Há muito pouco que resta para falar de Conductor Williams — raras devem ser as vezes que algo novo nascido dos dedos dele não passa pelas “Sextas-Feiras Fartas”, mas esta é mais uma confirmação do talento musical absurdo que existe na mente do homem nascido Denzel Williams. Interpretando uma faceta mais soulful, um pouco menos caótica do que o costume, escolhendo samples que ultrapassam a tonelada de peso emocional, carregadinhos de reverb nostálgico, faz-se acompanhar de REi The Imperial, MC de Nova Orleães. Apercebemo-nos que não sabemos quem é REi The Imperial, e uma pesquisa diz-nos que não parece haver muito disponível para contar sobre o rapper que vai lançando discos sob a sua editora Reject Society há mais de uma década. Ficámos bem interessados em saber mais, pois as suas performances nesta operação são cirúrgicas, com uma acessibilidade em dizer exatamente o que quer, da maneira que quer, com uma facilidade enorme a mudar de lane tematicamente, em mudar de tom, em olhar para fora e olhar para dentro como se estivesse a quilómetros de distância, afinando uma perspetiva que pode parecer melancólica, nostálgica, ou até triste. Mas a sua voz nunca treme, a convicção não dilui, o brio nas punchlines e nas metáforas não cede. Um lança-chamas verbal.
[pulp Cruz]Outset
pulp Cruz anda a trabalhar na sua arte desde 2021, anunciando-se ao mundo com in my couch. O rapper e produtor manteve-se lowkey durante 3 anos, retornando este ano com dois projetos — um deles de janeiro, como parte do coletivo Full Circle, colaborando com ian_ e Mighty Mozaic; e este Outset, datado de 20 de setembro, inteiramente produzido por ele próprio, e apenas contando com vozes externas numa faixa, “twenty15”, onde se reúne com Ovrkast. e Revenxnt. Boa companhia.

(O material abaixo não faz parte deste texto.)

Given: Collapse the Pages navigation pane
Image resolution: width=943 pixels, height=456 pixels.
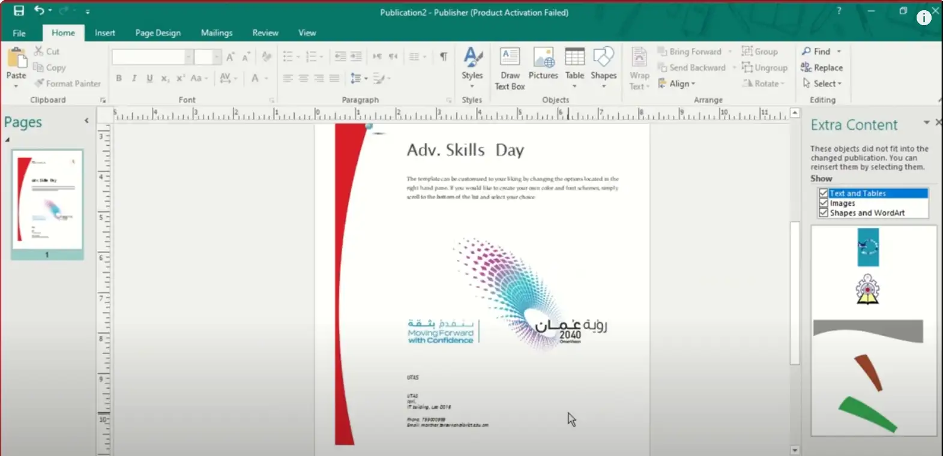Looking at the screenshot, I should point(86,121).
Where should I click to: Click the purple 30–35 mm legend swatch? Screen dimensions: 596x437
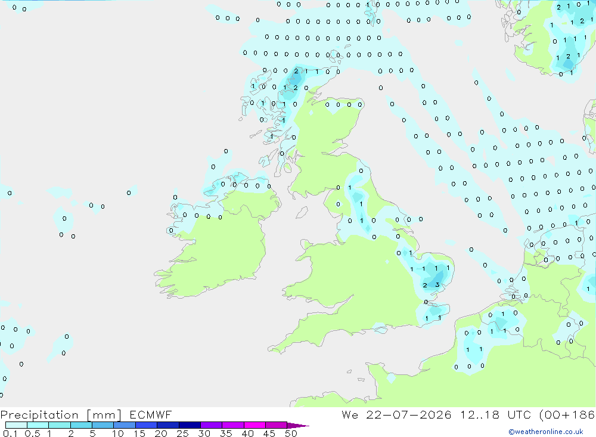(212, 425)
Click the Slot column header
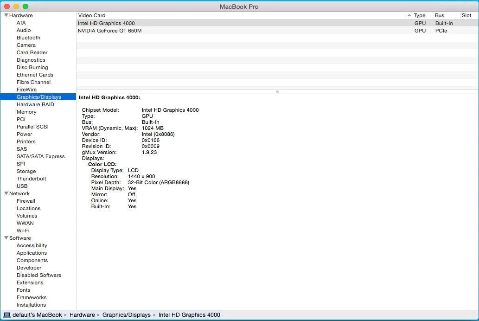The width and height of the screenshot is (479, 321). 466,15
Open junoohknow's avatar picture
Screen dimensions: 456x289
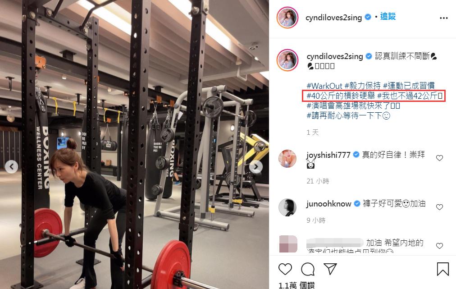pyautogui.click(x=287, y=207)
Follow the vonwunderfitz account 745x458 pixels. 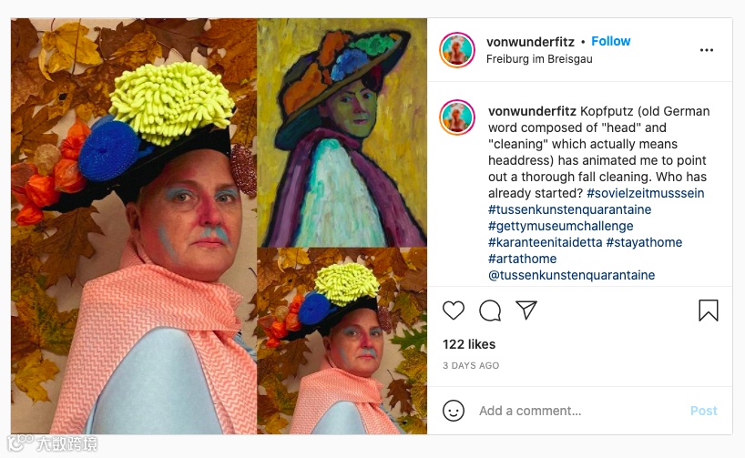tap(610, 41)
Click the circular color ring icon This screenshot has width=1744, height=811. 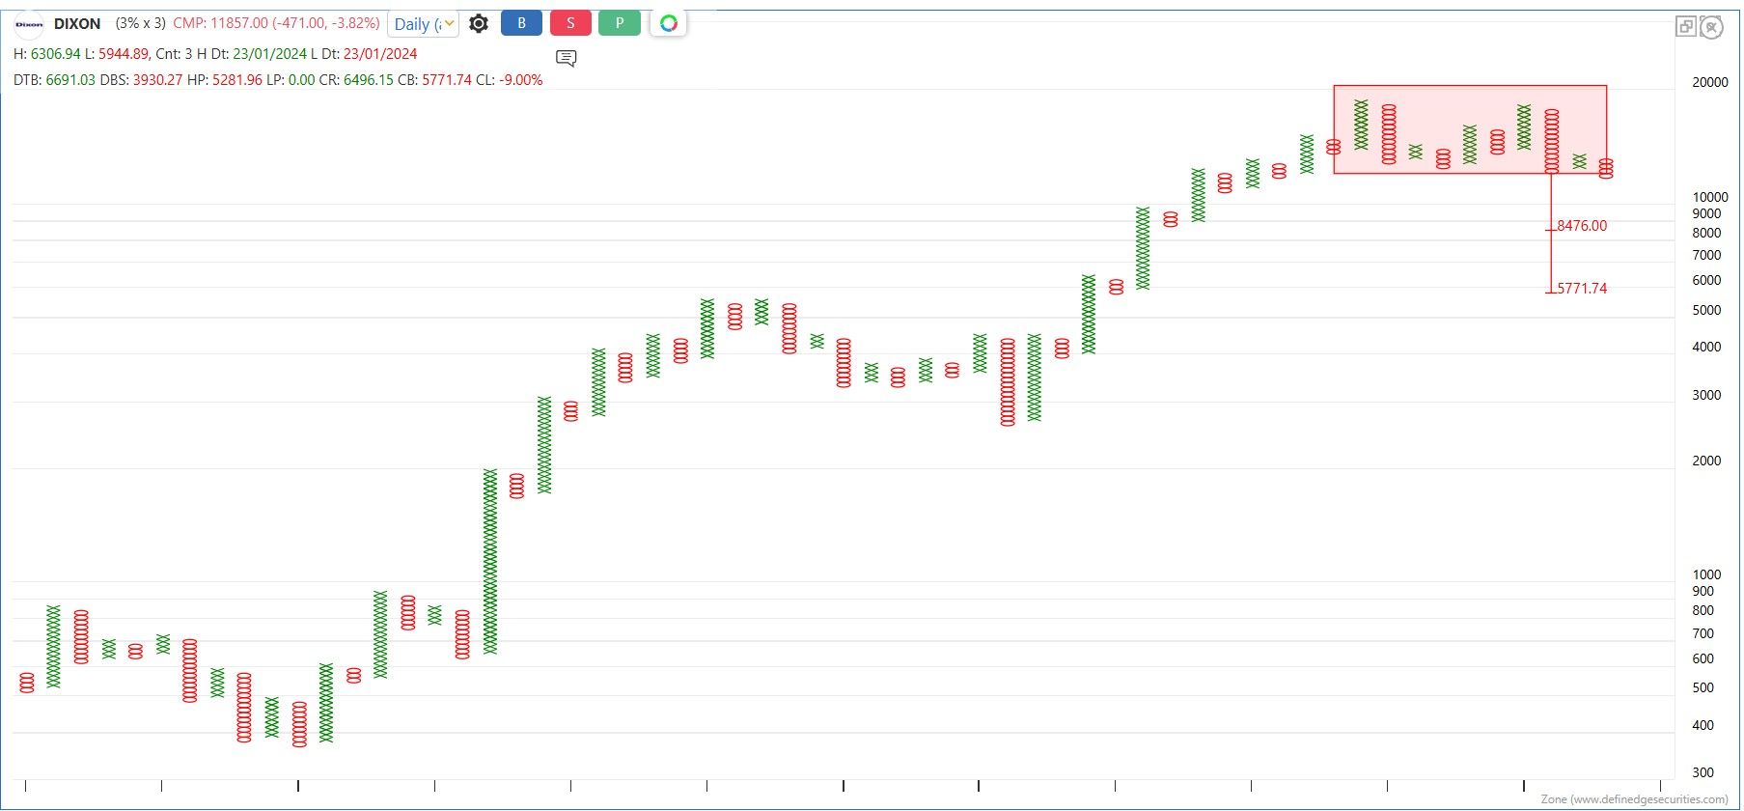(668, 23)
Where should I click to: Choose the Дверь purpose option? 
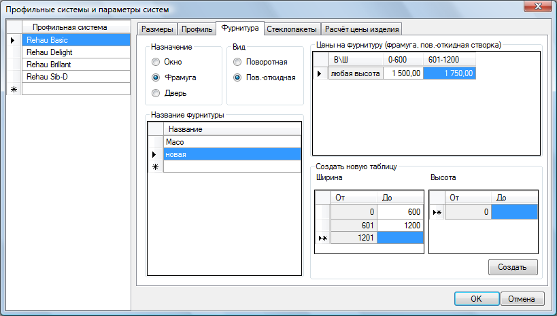point(156,93)
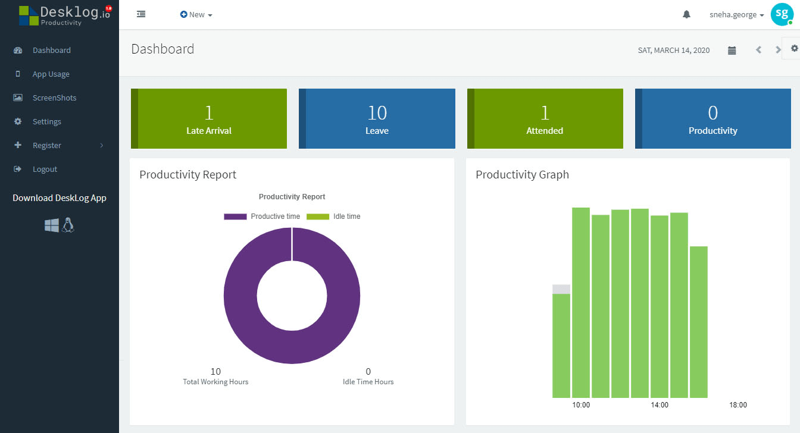Open the notifications bell
Image resolution: width=800 pixels, height=433 pixels.
[686, 14]
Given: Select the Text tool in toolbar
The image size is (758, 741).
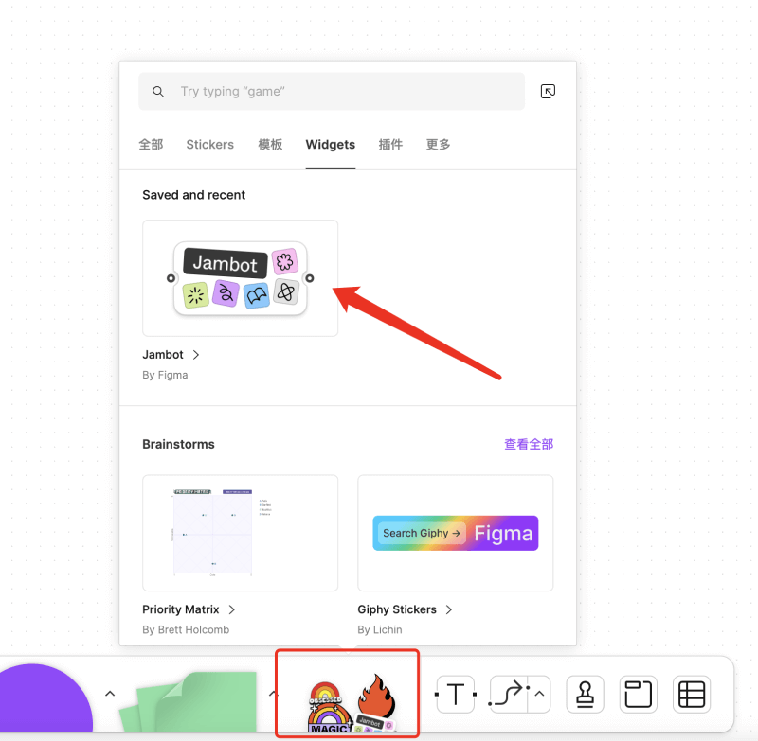Looking at the screenshot, I should (x=455, y=695).
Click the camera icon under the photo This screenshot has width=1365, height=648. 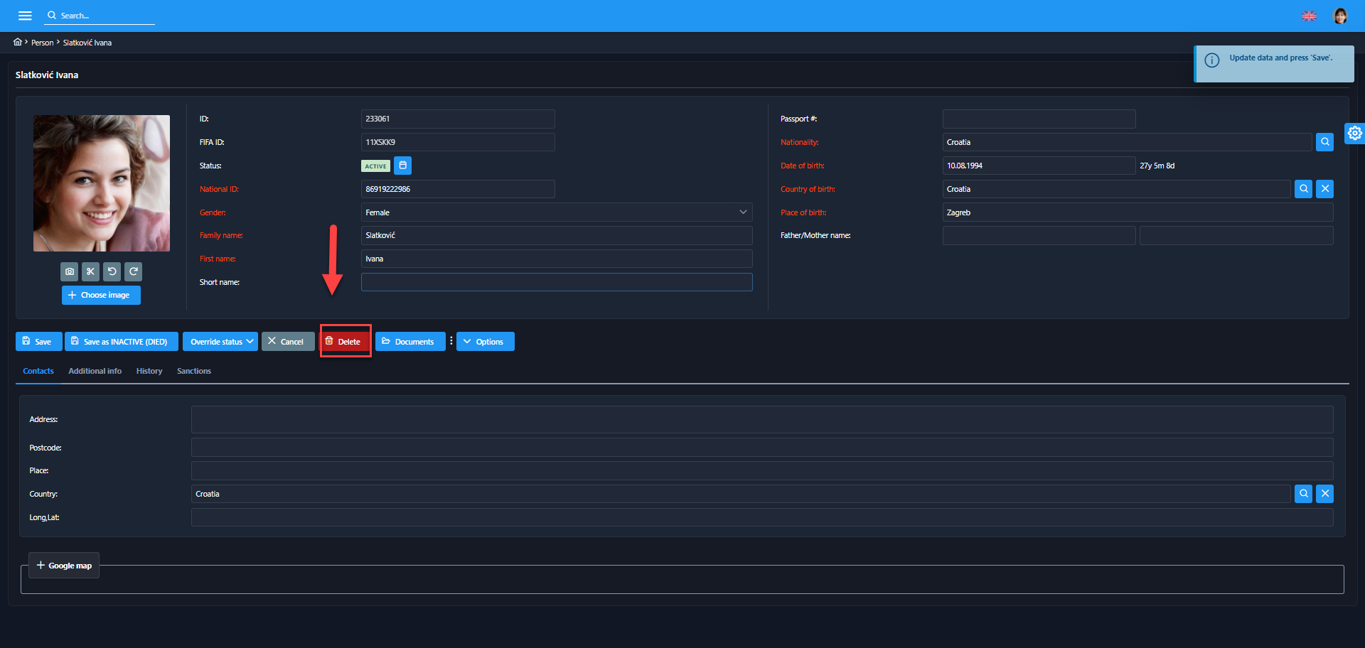[x=70, y=271]
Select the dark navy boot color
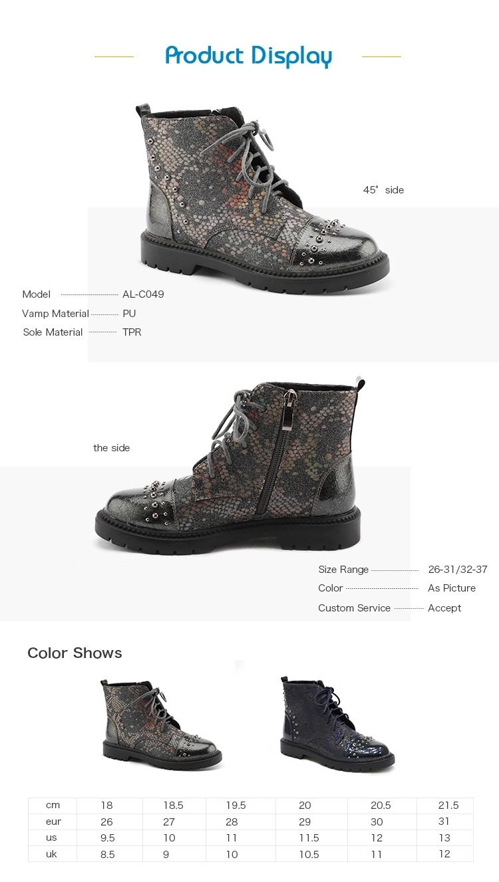This screenshot has height=882, width=499. (x=337, y=724)
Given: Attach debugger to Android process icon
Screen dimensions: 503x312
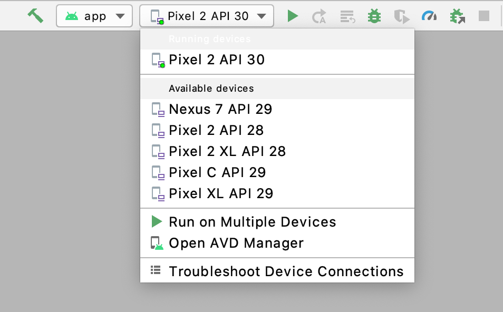Looking at the screenshot, I should (457, 16).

Este segundo projeto é um belo exemplo de como o hip hop se continua a encontrar em vozes no mundo inteiro. Puxando vibes dos poetas contemporâneos underground, como Earl Sweatshirt, MIKE ou Navy Blue, o Michiganiano singulariza-se pela qualidade dos seus jogos de palavras, raramente sendo críptico mas mantendo, à mesma, uma aura enigmática à medida que conta os seus episódios. Esclarecemos este enigma: por trás da ambição, da luta e do orgulho desmedido nas suas qualidades, retém sempre uma autocrítica, uma noção da realidade, uma explicação mais profunda das suas melancolias. Ficamos na dúvida saudável enquanto o ouvimos, o que só dá vontade de repetir até compreender. Os instrumentais também engrandecem esta aura, resvalando entre os vocais como se os ofuscassem, e há samples vocais que permeiam o disco como o calor de uma lareira — de perto, abrasadores na mistura; de longe, confortáveis e acolhedores. Uma quantidade confusa de texturas que, no seu total, nos fazem sentir envoltos de uma construção sónica bem confortável.